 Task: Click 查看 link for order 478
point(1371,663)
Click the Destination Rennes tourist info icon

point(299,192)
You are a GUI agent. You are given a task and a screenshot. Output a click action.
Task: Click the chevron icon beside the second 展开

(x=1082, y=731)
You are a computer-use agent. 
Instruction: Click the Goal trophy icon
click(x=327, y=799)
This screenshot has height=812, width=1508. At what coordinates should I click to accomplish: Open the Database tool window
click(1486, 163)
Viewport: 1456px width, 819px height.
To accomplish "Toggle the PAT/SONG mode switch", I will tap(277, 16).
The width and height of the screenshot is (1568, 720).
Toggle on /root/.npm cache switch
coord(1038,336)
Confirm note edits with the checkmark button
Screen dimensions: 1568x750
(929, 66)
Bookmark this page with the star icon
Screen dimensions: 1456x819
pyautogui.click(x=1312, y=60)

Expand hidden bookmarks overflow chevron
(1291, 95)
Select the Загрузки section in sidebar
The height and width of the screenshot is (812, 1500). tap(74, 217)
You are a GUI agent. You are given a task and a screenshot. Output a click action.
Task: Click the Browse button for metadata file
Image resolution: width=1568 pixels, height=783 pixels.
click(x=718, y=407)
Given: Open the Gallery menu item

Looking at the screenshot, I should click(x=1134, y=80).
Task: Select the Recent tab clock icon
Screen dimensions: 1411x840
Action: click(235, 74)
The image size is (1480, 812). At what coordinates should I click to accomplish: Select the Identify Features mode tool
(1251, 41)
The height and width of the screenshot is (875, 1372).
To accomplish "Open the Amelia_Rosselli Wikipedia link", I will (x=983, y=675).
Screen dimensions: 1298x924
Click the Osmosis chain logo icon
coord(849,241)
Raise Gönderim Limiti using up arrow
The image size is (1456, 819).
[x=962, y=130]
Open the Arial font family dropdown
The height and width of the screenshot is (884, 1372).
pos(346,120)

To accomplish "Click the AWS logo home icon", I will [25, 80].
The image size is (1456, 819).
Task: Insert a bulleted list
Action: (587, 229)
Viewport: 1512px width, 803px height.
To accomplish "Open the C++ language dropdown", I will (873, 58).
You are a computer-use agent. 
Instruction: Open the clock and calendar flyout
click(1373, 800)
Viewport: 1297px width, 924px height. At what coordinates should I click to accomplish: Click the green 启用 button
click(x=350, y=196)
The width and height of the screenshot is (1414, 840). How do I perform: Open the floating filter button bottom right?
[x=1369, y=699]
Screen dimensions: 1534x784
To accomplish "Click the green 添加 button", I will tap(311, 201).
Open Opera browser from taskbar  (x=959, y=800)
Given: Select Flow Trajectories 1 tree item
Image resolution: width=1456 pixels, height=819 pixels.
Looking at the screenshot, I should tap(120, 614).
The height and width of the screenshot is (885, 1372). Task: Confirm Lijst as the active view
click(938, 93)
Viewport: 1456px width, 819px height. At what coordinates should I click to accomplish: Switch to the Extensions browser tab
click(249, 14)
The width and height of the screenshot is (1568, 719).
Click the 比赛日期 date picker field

+++

YOUR ASSIGNMENT.
Your task is to write out every record exactly.

ANSWER BELOW.
 Task: Click 查看 link for order 478
point(1371,663)
Click the Destination Rennes tourist info icon

point(299,192)
You are a GUI agent. You are given a task and a screenshot. Output a click action.
Task: Click the chevron icon beside the second 展开

(x=1082, y=731)
You are a computer-use agent. 
Instruction: Click the Goal trophy icon
click(x=327, y=799)
This screenshot has height=812, width=1508. At what coordinates should I click to accomplish: Open the Database tool window
click(1486, 163)
Viewport: 1456px width, 819px height.
To accomplish "Toggle the PAT/SONG mode switch", I will tap(277, 16).
The width and height of the screenshot is (1568, 720).
Toggle on /root/.npm cache switch
coord(1038,336)
Confirm note edits with the checkmark button
Screen dimensions: 1568x750
(929, 66)
Bookmark this page with the star icon
Screen dimensions: 1456x819
pyautogui.click(x=1312, y=60)

Expand hidden bookmarks overflow chevron
(1291, 95)
Select the Загрузки section in sidebar
The height and width of the screenshot is (812, 1500). tap(74, 217)
You are a GUI agent. You are given a task and a screenshot. Output a click action.
Task: Click the Browse button for metadata file
Image resolution: width=1568 pixels, height=783 pixels.
click(x=718, y=407)
Given: Open the Gallery menu item

Looking at the screenshot, I should click(x=1134, y=80).
Task: Select the Recent tab clock icon
Screen dimensions: 1411x840
Action: click(235, 74)
The image size is (1480, 812). At what coordinates should I click to accomplish: Select the Identify Features mode tool
(1251, 41)
The height and width of the screenshot is (875, 1372).
To accomplish "Open the Amelia_Rosselli Wikipedia link", I will (x=983, y=675).
Screen dimensions: 1298x924
Click the Osmosis chain logo icon
coord(849,241)
Raise Gönderim Limiti using up arrow
The image size is (1456, 819).
[x=962, y=130]
Open the Arial font family dropdown
The height and width of the screenshot is (884, 1372).
pos(346,120)

To accomplish "Click the AWS logo home icon", I will [25, 80].
The image size is (1456, 819).
Task: Insert a bulleted list
Action: (587, 229)
Viewport: 1512px width, 803px height.
To accomplish "Open the C++ language dropdown", I will (873, 58).
You are a computer-use agent. 
Instruction: Open the clock and calendar flyout
click(1373, 800)
Viewport: 1297px width, 924px height. At what coordinates should I click to accomplish: Click the green 启用 button
click(x=350, y=196)
The width and height of the screenshot is (1414, 840). How do I perform: Open the floating filter button bottom right?
[x=1369, y=699]
Screen dimensions: 1534x784
To accomplish "Click the green 添加 button", I will tap(311, 201).
Open Opera browser from taskbar  (x=959, y=800)
Given: Select Flow Trajectories 1 tree item
Image resolution: width=1456 pixels, height=819 pixels.
Looking at the screenshot, I should tap(120, 614).
The height and width of the screenshot is (885, 1372). Task: Confirm Lijst as the active view
click(938, 93)
Viewport: 1456px width, 819px height. At what coordinates should I click to accomplish: Switch to the Extensions browser tab
click(249, 14)
The width and height of the screenshot is (1568, 719).
Click the 比赛日期 date picker field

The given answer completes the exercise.